## Supplied text
^^^^^^^^

Thursday, March 1, 2012

What Super Powers Does God Possess?

We all know full well that supernatural powers come in many forms.
From the tingly spidey-sense of Spiderman, to the rubber limbs of  Reed Richards;
from the ability to ingest mass quantities of illegal substances of Kieth Richards, 
to the thunderbolt attack of Pikachu. 
Superman, of course,  has a plethora of them.
But nobody is said to possess more super powers than the God of Abrahamic religions.
Kryptonite can not even defeat his superpowers!  Nope.  

God pokes Adam in the eyeball

 However it has come to the attention of The National Buffoon staff that there is more myth than pith to this P.R. campaign. For instance it is apparent he was unable to create mankind the way he had hoped.
It seems those he created in his image, the humans, turned out rather badly in his own view. 
God decided to drown 'em all and try again...
maybe with skunks or squids as the dominant life form going forward.

^^^^^^^^

## Exercise instructions
Rewrite the passage of the post about God's super powers that begins with "But nobody is" and ends with "form going forward.", changing "squids" to "octopuses".

## Source information
^^^^^^^^

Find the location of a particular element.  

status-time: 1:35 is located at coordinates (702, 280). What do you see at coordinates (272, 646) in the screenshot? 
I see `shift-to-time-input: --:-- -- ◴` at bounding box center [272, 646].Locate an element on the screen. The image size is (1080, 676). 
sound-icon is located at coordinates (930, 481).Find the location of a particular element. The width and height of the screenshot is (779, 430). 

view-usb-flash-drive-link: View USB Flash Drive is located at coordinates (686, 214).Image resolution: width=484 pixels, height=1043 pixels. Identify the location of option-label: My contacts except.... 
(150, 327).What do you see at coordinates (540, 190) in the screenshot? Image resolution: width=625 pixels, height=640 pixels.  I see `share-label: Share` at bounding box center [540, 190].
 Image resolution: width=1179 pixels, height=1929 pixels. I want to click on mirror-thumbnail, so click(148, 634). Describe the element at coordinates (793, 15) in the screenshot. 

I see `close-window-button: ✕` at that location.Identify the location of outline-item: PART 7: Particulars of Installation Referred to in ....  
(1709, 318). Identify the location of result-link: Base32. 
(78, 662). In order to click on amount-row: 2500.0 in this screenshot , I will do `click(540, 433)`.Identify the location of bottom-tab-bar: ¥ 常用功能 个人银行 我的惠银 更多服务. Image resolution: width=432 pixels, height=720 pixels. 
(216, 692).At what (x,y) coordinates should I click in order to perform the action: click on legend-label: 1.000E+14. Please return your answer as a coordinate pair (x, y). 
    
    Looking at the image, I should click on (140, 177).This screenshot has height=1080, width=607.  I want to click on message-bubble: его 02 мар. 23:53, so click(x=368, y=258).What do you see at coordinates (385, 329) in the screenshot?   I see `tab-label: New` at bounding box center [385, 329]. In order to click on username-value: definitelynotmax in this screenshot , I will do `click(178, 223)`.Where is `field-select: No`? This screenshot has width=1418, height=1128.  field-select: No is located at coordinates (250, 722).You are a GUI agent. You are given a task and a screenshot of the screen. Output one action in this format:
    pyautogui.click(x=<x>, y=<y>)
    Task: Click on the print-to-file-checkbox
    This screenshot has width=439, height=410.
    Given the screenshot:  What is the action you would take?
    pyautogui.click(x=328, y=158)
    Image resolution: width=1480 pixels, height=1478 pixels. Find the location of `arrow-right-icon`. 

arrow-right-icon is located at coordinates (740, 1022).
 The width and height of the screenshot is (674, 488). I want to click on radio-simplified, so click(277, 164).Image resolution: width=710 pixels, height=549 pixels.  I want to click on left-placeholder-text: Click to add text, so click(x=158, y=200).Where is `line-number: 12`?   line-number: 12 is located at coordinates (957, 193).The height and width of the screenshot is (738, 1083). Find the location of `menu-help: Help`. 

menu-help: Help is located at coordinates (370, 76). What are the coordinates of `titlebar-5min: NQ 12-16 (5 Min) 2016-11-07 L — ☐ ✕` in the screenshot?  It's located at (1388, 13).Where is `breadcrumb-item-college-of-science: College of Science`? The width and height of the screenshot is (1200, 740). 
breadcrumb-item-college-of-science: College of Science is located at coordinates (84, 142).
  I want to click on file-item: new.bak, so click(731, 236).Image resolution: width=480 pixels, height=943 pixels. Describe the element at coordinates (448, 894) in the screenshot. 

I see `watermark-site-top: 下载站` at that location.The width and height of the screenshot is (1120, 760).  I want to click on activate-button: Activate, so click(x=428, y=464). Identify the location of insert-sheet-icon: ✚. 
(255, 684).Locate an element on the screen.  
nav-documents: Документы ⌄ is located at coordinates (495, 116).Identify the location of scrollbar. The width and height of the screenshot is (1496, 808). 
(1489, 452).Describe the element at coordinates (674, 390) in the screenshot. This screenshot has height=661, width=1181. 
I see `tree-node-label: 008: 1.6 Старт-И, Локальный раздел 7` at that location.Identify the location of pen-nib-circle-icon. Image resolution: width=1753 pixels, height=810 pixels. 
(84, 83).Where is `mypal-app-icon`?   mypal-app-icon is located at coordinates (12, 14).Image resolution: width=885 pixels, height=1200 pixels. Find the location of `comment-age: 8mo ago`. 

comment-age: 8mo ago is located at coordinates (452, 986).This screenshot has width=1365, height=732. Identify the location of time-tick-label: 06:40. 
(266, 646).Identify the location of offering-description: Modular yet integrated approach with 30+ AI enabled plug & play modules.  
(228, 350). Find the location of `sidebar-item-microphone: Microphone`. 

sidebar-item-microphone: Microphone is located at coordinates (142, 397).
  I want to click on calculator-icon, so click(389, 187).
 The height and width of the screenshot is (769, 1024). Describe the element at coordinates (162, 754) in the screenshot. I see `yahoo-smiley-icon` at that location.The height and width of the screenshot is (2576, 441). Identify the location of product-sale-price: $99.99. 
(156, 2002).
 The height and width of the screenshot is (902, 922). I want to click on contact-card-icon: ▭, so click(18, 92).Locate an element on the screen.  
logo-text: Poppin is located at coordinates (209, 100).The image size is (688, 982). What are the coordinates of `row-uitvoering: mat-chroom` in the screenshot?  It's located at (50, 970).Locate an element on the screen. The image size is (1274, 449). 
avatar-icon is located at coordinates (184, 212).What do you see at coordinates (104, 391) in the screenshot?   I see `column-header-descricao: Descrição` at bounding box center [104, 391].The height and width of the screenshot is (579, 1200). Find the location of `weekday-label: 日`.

^^^^^^^^

## Output below
But nobody is said to possess more super powers than the God of Abrahamic religions.
Kryptonite can not even defeat his superpowers!  Nope.  

God pokes Adam in the eyeball

 However it has come to the attention of The National Buffoon staff that there is more myth than pith to this P.R. campaign. For instance it is apparent he was unable to create mankind the way he had hoped.
It seems those he created in his image, the humans, turned out rather badly in his own view. 
God decided to drown 'em all and try again...
maybe with skunks or octopuses as the dominant life form going forward.